POLL: I'm one of those people who seems to spend a lot of time searching for missing items and muttering "I know it's here somewhere." What's your advice?

RICH: Many times, it's actually not there. It's already tossed out, missing, lost, in a landfill, or worse, it was never in your office to start with even though your partners insist that you have it.

You may believe that you're going to find that important file or document someday, but if you keep saying "I know it's here somewhere," you are giving yourself permission to never really get organized. Everything has to have a home, it must have a place. Relying on memory or some vague belief that something is somewhere is not good enough. When everything is truly organized, you can find anything every time.

POLL: Another common cliche is that "Everyone deserves your best service." True?

RICH: Not true. I think everyone would like to think that he or she deserves your best service, but based on a normal client load, it's just not possible. So you need to identify who your "Top 10" people are. They can be prospects, clients, friends, colleagues, referral sources, or mentors. Only about ten people should or actually do have that kind of access to you. You need to share with the people around you, especially a close assistant, who those ten people are. Your "Top 10" list is going to change because those important relationships will also change over time. Every three to four months, revise your list and add or delete names.

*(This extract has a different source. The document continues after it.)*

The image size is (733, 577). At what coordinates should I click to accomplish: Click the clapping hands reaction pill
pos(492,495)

POLL: Switching to personnel matters, many of us believe that it's impossible to find anyone worth hiring. Do you agree?

RICH: Another myth. It's not easy to find people worth hiring, but it is certainly not impossible. I spent five years doing employer relations and personnel work, and I've interviewed more than 2,500 people. I've discovered that some questions will weed out the bozos and help you find the really talented people. For example, one question I like to ask to get to the heart of the matter is: "What is the most difficult question you've ever been asked in an interview, and how did you answer it?" In responding to that question, people frequently give me feedback they wouldn't normally give. I sometimes even learn how much interviewing they're doing.

POLL: Many lawyers go by the dictum: "When money is tight, cut the training budget." Your advice?

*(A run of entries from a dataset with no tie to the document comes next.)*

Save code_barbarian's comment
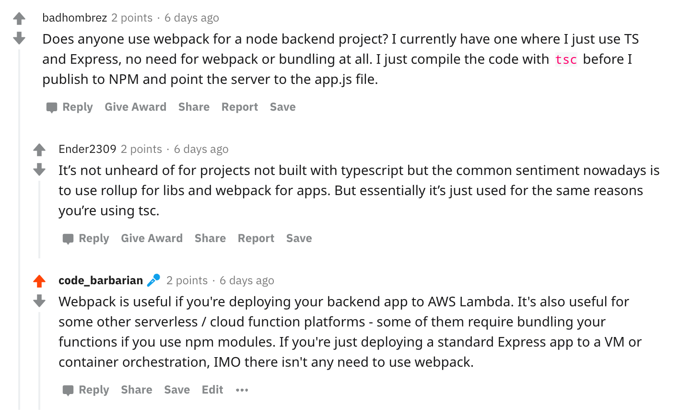This screenshot has height=418, width=680. tap(176, 390)
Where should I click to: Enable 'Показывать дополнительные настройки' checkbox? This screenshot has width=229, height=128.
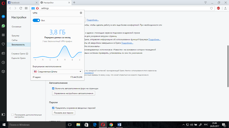(x=13, y=115)
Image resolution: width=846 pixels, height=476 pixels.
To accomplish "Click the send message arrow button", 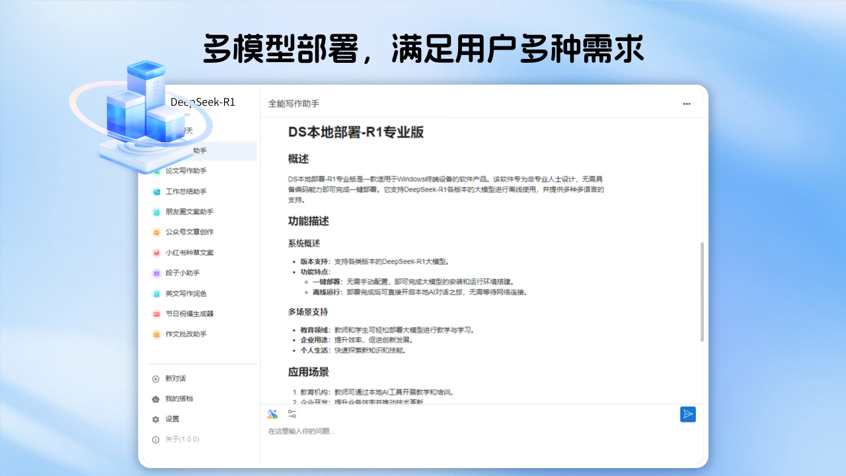I will click(687, 415).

RICH: If you ever want to be able to delegate, you must keep up your training activities. If you don't have someone you can give work to when there's an unexpected absence, your whole office can be thrown into an absolute tailspin. If you don't have people to whom you can give work, then you will always end up working longer hours to "clean up the mess."

POLL: Another aphorism is: "Technology will solve all productivity issues."

RICH: Don't believe it. I do a lot of consulting with computer programmers and real technophiles, the people who design all of this wonderful technology. And you know what? They have as much chaos in their offices as the rest of us. Technology is not the quick fix for everything. Technology is simply a tool. It is not a panacea for all ills. Organization requires a mind-set, not just a computer.

POLL: I have a belief that if I put work away that still needs attention, I'll forget to do it. Is this normal?

RICH: It may be normal, but it's another myth. I bet that if you cleared everything off your desk, you would know that there was still something that had to be done. Even when you can't see your work, you know that it's there. What I suggest is that the top of your desk needs to be like an aircraft carrier with planes taking off. All your pieces of paper are the planes, and you need to prioritize them, putting them away after you've made a list or written them on your calendar. I don't think the absence of the work from your view is going to detract you from getting it done.

POLL: Many lawyers honestly believe that they just don't have enough time to get organized. What do you say to them?

RICH: You really do have the time. You're probably spending your time looking for things that are missing, dealing with work that should have been delegated, and wasting your time on all the other myths we've been discussing. The time is yours. It's only a matter of how you wish to spend it. Remember, time isn't manageable, but activities are.